At a time of near record unemployment in the European Union, the affair has overshadowed the start of the new Commission, billed by Mr Juncker as “Europe’s last chance” to show citizens the bloc can act in their interests.
The revelations put Mr Juncker under intense pressure to make clear his position on the tax deals, and raised questions about whether they create a conflict of interest for him.
“I am politically responsible for what happened in each and every corner and quarter [of Luxembourg],” he said, adding that while in line with Luxembourg and European laws, the tax practices may not have been ethical.
Mr Juncker, 59, said Luxembourg’s tax authorities were independent of the government and denied being the brain behind the policies. Global brands such as PepsiCo, Amazon, insurer AIG and Deutsche Bank are reported to have benefited from deals with Luxembourg.
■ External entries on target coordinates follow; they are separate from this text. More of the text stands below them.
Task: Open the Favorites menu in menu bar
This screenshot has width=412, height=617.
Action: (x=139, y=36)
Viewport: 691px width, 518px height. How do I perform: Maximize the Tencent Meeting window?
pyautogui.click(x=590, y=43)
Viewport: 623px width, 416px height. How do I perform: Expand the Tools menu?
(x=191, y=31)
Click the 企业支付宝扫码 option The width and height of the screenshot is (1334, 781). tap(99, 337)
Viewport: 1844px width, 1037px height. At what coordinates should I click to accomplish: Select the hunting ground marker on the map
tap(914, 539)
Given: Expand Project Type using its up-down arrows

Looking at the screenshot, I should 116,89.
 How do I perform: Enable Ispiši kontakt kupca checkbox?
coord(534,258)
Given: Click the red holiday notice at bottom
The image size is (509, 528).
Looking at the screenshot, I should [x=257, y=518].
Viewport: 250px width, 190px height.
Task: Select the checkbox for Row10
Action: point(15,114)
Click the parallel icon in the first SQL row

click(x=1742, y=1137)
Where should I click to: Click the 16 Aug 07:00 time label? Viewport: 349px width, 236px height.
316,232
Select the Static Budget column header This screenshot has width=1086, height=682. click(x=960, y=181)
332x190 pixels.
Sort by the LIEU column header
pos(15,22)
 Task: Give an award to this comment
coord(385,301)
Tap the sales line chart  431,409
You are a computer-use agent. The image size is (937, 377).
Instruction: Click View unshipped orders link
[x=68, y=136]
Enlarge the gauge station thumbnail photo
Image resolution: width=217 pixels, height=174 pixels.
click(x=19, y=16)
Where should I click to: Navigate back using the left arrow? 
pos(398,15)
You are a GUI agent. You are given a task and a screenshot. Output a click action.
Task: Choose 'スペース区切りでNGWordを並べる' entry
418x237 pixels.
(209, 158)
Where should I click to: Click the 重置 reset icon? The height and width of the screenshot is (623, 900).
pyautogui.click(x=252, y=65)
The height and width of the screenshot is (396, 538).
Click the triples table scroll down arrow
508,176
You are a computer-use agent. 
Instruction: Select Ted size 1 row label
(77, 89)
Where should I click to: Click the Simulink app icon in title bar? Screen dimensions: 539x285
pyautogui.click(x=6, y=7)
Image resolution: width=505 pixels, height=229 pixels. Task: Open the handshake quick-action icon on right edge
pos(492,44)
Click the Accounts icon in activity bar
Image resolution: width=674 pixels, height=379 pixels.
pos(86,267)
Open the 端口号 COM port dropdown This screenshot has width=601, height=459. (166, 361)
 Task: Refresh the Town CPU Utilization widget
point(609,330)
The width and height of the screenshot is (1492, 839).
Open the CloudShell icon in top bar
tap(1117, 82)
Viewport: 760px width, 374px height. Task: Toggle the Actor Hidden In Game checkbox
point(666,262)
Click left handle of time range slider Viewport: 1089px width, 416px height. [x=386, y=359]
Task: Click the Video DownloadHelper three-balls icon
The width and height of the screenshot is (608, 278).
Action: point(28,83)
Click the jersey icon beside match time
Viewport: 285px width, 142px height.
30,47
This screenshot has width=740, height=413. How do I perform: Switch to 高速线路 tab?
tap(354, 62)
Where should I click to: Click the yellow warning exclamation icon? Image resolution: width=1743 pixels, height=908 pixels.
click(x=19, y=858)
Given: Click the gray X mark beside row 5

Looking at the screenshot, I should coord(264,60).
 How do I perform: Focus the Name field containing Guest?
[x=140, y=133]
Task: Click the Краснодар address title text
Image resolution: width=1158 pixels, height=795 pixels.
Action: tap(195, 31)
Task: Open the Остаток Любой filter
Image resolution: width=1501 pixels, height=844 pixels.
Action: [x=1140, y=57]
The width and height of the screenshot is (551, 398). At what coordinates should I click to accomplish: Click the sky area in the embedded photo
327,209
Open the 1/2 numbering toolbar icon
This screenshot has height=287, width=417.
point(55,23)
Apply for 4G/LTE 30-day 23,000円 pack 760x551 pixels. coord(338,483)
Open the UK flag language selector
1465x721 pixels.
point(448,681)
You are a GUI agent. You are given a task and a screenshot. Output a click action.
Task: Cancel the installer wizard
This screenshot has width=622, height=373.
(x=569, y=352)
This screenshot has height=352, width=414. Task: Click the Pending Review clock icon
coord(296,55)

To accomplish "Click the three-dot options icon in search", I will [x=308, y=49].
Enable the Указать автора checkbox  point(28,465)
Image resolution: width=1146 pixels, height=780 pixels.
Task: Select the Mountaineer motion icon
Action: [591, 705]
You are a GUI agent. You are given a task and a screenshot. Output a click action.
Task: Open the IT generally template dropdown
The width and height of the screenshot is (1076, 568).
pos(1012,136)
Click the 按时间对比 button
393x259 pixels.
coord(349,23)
Ireland and the Netherlands are also under investigation.
“I am not the architect of what you could call the Luxembourgish problem,” Mr Juncker told reporters in a surprise appearance at a daily Commission briefing.
“There is nothing in my past indicating that my ambition was to organise tax evasion in Europe,” he added.
The Commission is investigating several tax schemes offered by Luxembourg to large multinational corporations, to see if they broke EU laws on state aid.
To prevent such situations in the future, Mr Juncker said the EU needed a law on a corporate tax base across the 28-nation bloc, something countries have long opposed.